There were significant passages where one needed to hear the words. Despite some excellent work on their diction, it was sometimes just not possible for the cast to get sufficient words over and you had to strain somewhat to follow the dialogue. Perhaps one problem lay with the libretto which, though poetic, seemed rather complete in itself. I kept coming back to the idea that Thayil's libretto might have worked as a stand-alone piece, without being sung - definitely a fault in a libretto.
Only in the curious last scene did music and drama seem to come together. Rushton used the addition of the three off-stage voices to transform the aural style so that we did get the feeling we were in paradise. Gill was similarly transformed as Saira, with her hijab gone and a fright of hair. Uncomfortable with Babur's tricks she finally allows herself to be seduced and we are left with the two drifting off on an opium cloud, Rushton's music working its magic to the end.
I have nothing but praise for conductor, Tim Murray, and the hardworking musicians; Rushton's instrumental writing was almost without pulse, hypnotically beautiful when it worked, but tricky to bring off. The writing was also, at times, very spare and Murray and his team brought an elegant beauty to the score. As I have said, I feel that the music would have benefitted from not being so elegantly beautiful at times, but the musicians realised Rushton's intentions quite brilliantly.

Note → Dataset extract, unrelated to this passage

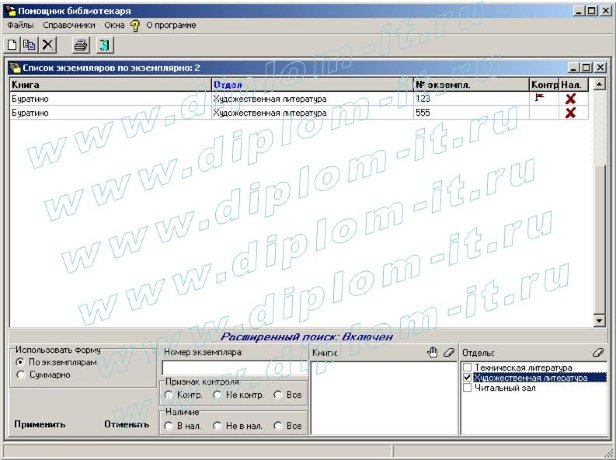Viewport: 616px width, 460px height.
Task: Open the Файлы menu
Action: coord(20,23)
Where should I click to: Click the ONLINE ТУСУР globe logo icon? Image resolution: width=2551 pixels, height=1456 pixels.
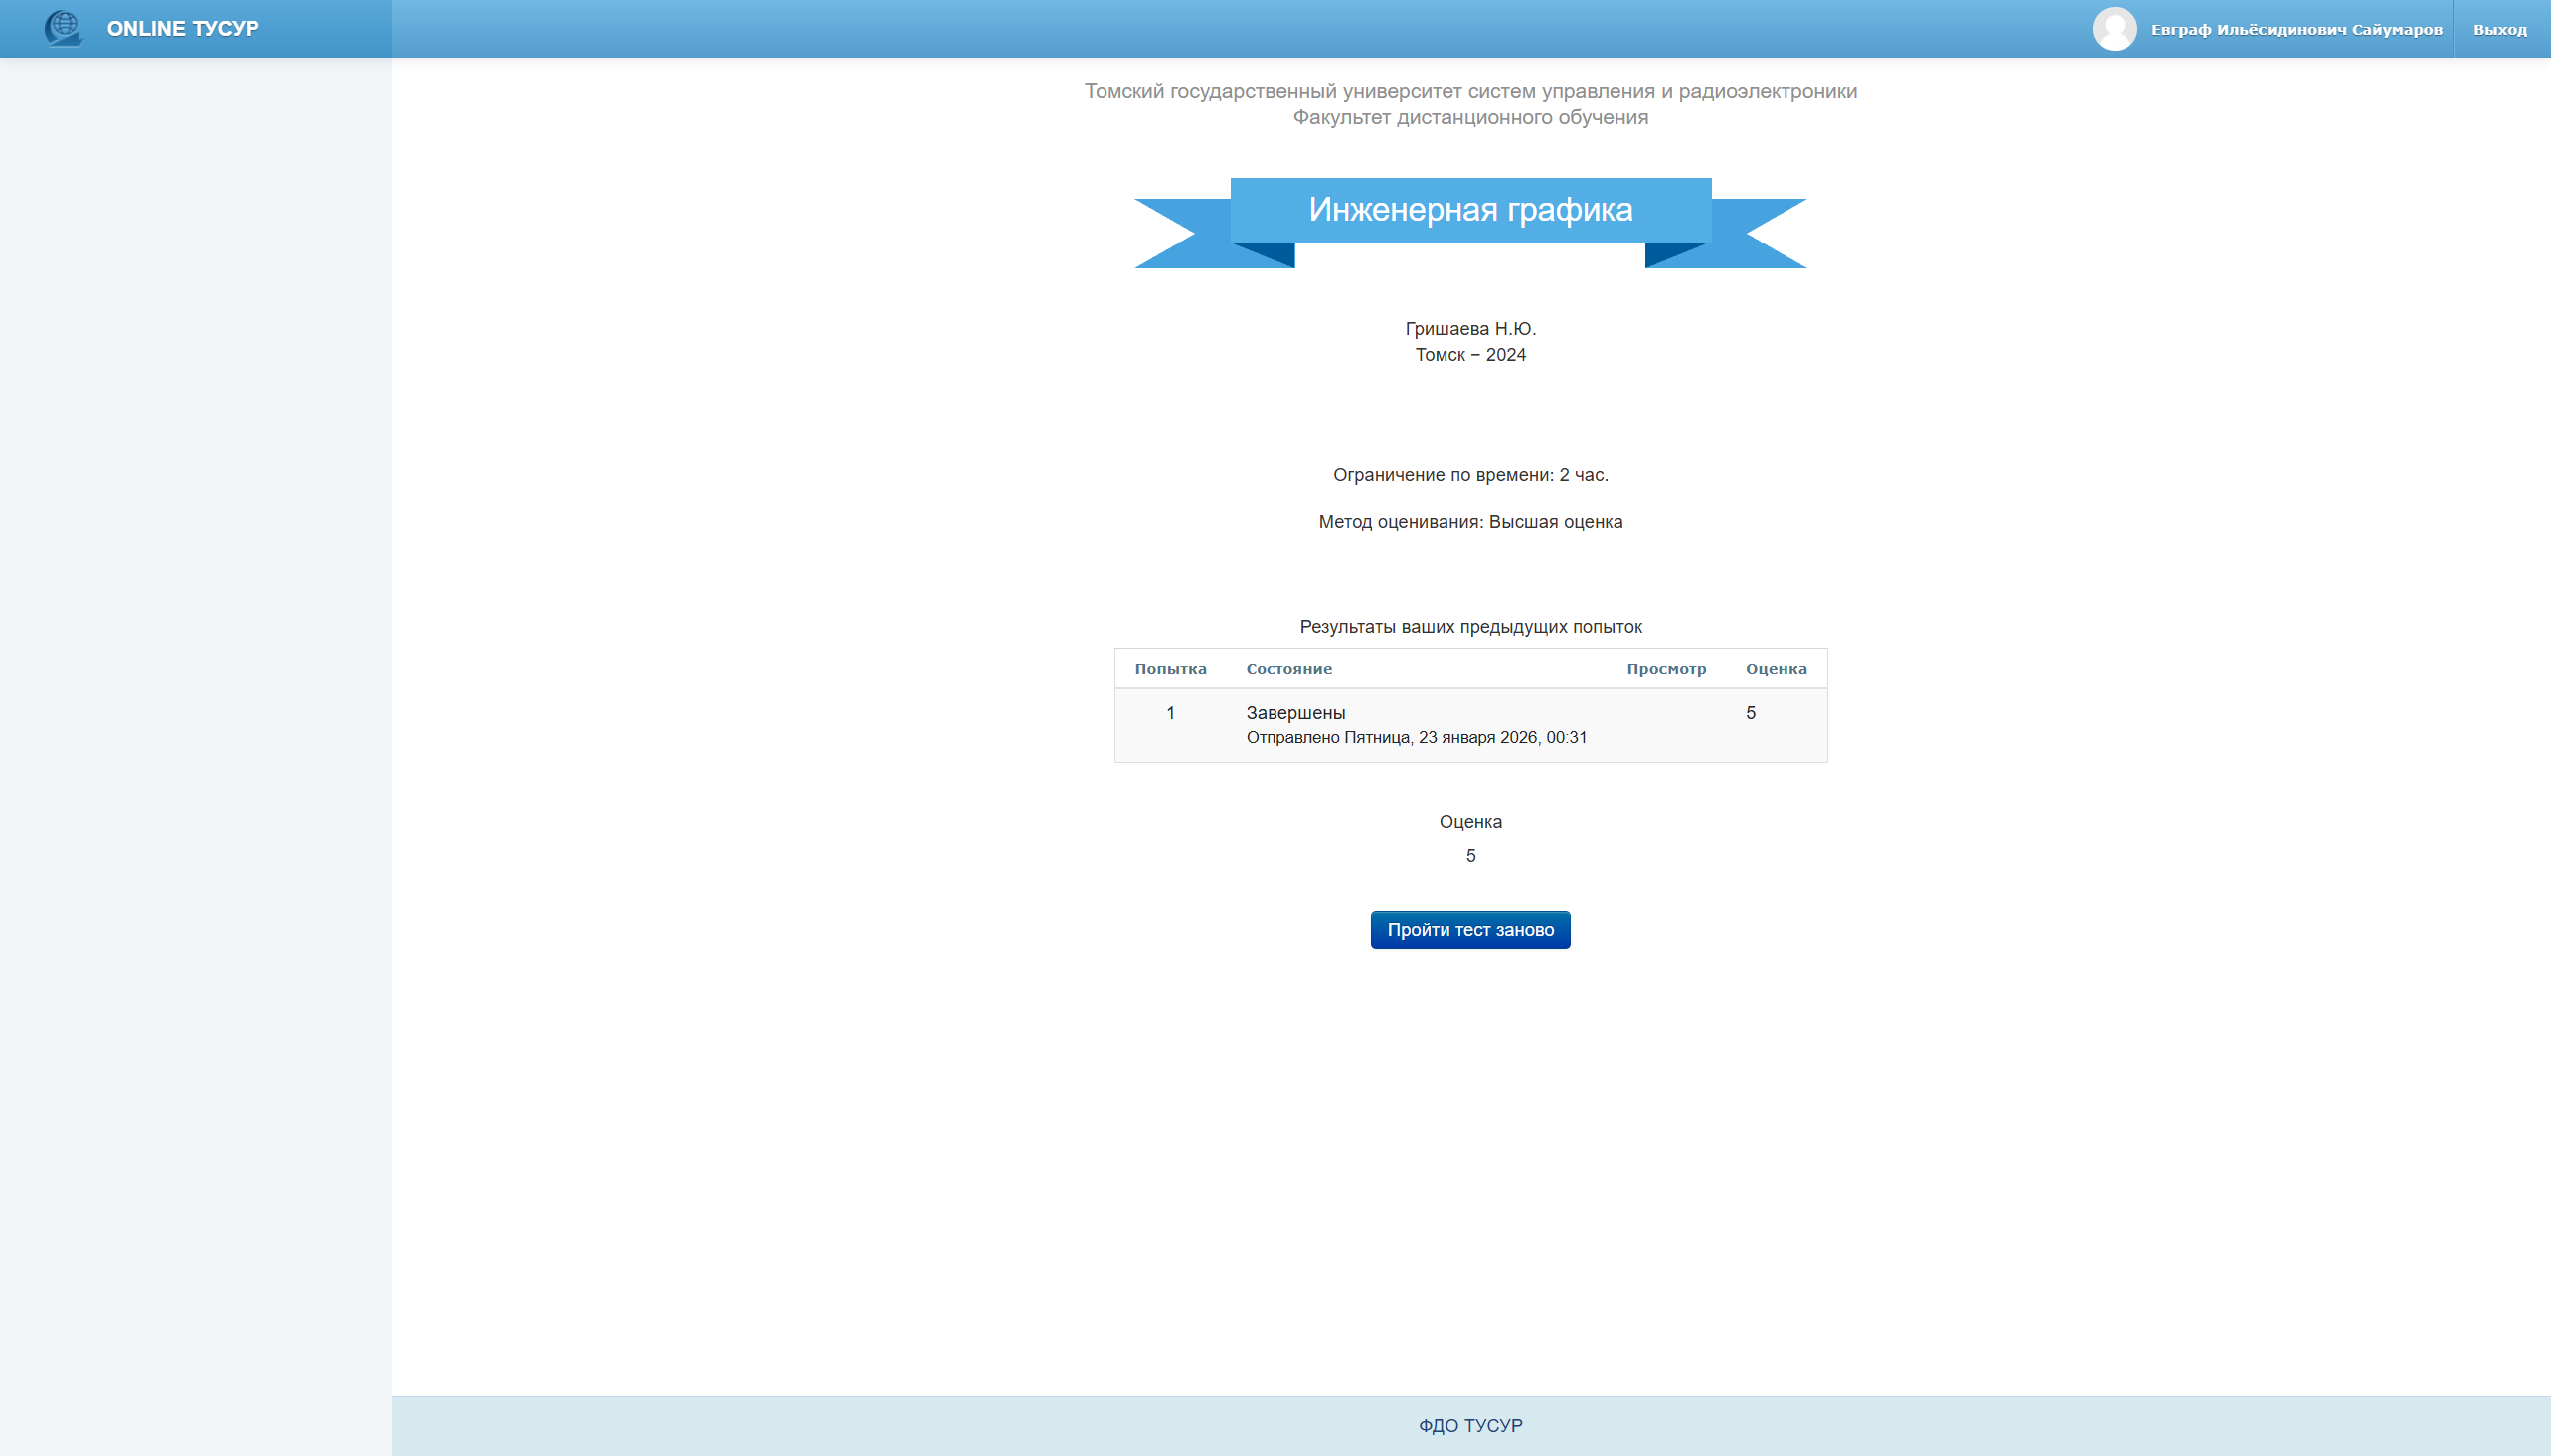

Fulljames's production was admirable for its clarity, and he and his cast brought an intensity to the performers which did a lot to keep the drama going. With such vividly committed performances from all concerned, it was a shame that the drama didn't quite take us on the dramatic journey that was needed.
Audience at the Haymarket, Basingstoke, was small but enthusiastic. Given the subject matter, I thought that it was a shame though that the production had not engendered more interest with local people. The Opera Group's intention with the piece was to spark debate and they are working with the Quilliam Foundation on a complementary series of activities relating to the opera.